13 他の参加者への暴力行為、暴言、セクハラ行為をする参加者がいるとき。
14 スタッフの指示に従わない参加者がいるとき。
15 スタッフの怪我や病気により必要な人員が確保できないとき。
16 開催県および自治体が感染症による警戒レベルを引き上げた時。
17感染症の感染リスクが高く、安全を確保できないと判断した時。
18気圧が急激に下がる傾向や、大気の状態が不安定で今後の予報が頻繁に変わる状況で今後の大気の予見が難しいとき。
上記、またはその他の理由で、役員またはスタッフが、危険と判断した場合や海洋体験活動の進行が困難となるおそれがある場合は事故防止のため、海洋体験活動の中止および参加を拒否すること。

以上の内容を理解し、「SCBC島風」の会員は日頃より安全管理に対する意識を高め、自己の技術、知識の向上に努め、より安全な海洋性レクリエーションを提供できるよう努力する。

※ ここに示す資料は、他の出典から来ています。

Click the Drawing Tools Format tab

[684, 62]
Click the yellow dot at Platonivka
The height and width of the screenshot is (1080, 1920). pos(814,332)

危機管理能力を高め、安全意識のレベルを高めることは、「負傷者、関係者の生命を守ること。」「負傷者と関係者の信頼関係を維持し、日常の組織、運営を守ること。」「主催者、関係者、関係団体に対する信用や信頼を守ること。」「自身の生活や、家族を守ること。」に繋がる。

また、全国の事故の事例をもとに原因究明、対策を協議し、再発防止に向けた取り組みを行うよう努力し、必要であればマニュアルの見直しを行う事。